**Required work**.
Copy all of the entries that follow, exactly.
====== Records ======
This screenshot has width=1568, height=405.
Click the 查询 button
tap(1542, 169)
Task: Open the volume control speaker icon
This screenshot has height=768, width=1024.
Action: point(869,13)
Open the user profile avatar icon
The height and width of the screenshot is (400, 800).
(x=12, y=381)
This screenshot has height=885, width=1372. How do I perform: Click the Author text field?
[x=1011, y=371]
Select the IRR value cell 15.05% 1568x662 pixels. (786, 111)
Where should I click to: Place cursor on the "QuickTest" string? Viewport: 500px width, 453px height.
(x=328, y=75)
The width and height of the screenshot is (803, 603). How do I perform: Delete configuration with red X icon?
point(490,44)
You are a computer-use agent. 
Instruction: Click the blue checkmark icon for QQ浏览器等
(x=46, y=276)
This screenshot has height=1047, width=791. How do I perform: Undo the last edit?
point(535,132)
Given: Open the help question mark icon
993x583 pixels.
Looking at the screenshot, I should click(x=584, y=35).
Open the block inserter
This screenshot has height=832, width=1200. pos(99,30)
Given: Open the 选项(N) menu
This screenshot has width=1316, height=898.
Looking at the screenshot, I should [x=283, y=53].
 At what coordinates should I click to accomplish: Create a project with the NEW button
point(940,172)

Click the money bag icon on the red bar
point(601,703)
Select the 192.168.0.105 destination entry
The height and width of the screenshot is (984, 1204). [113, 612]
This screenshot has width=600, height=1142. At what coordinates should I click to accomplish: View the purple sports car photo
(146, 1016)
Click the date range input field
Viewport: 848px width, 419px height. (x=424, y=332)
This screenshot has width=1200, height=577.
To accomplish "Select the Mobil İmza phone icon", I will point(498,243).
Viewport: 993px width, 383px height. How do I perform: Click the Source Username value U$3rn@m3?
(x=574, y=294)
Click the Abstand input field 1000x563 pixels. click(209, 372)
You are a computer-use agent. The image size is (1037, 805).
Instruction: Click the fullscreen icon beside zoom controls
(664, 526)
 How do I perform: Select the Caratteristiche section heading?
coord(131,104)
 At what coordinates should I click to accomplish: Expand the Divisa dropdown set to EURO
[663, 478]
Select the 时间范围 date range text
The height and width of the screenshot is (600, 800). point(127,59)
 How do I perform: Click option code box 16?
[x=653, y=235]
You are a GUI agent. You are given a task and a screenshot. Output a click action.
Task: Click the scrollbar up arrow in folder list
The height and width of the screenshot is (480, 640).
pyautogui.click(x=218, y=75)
======
**Solution to this exercise**.
This screenshot has width=1568, height=405.
Click the 查询 button
tap(1542, 169)
Task: Open the volume control speaker icon
This screenshot has height=768, width=1024.
Action: point(869,13)
Open the user profile avatar icon
The height and width of the screenshot is (400, 800).
(x=12, y=381)
This screenshot has height=885, width=1372. How do I perform: Click the Author text field?
[x=1011, y=371]
Select the IRR value cell 15.05% 1568x662 pixels. (786, 111)
Where should I click to: Place cursor on the "QuickTest" string? Viewport: 500px width, 453px height.
(x=328, y=75)
The width and height of the screenshot is (803, 603). How do I perform: Delete configuration with red X icon?
point(490,44)
You are a computer-use agent. 
Instruction: Click the blue checkmark icon for QQ浏览器等
(x=46, y=276)
This screenshot has height=1047, width=791. How do I perform: Undo the last edit?
point(535,132)
Given: Open the help question mark icon
993x583 pixels.
Looking at the screenshot, I should click(x=584, y=35).
Open the block inserter
This screenshot has height=832, width=1200. pos(99,30)
Given: Open the 选项(N) menu
This screenshot has width=1316, height=898.
Looking at the screenshot, I should [x=283, y=53].
 At what coordinates should I click to accomplish: Create a project with the NEW button
point(940,172)

Click the money bag icon on the red bar
point(601,703)
Select the 192.168.0.105 destination entry
The height and width of the screenshot is (984, 1204). [113, 612]
This screenshot has width=600, height=1142. At what coordinates should I click to accomplish: View the purple sports car photo
(146, 1016)
Click the date range input field
Viewport: 848px width, 419px height. (x=424, y=332)
This screenshot has width=1200, height=577.
To accomplish "Select the Mobil İmza phone icon", I will point(498,243).
Viewport: 993px width, 383px height. How do I perform: Click the Source Username value U$3rn@m3?
(x=574, y=294)
Click the Abstand input field 1000x563 pixels. click(209, 372)
You are a computer-use agent. The image size is (1037, 805).
Instruction: Click the fullscreen icon beside zoom controls
(664, 526)
 How do I perform: Select the Caratteristiche section heading?
coord(131,104)
 At what coordinates should I click to accomplish: Expand the Divisa dropdown set to EURO
[663, 478]
Select the 时间范围 date range text
The height and width of the screenshot is (600, 800). point(127,59)
 How do I perform: Click option code box 16?
[x=653, y=235]
You are a GUI agent. You are given a task and a screenshot. Output a click action.
Task: Click the scrollbar up arrow in folder list
The height and width of the screenshot is (480, 640).
pyautogui.click(x=218, y=75)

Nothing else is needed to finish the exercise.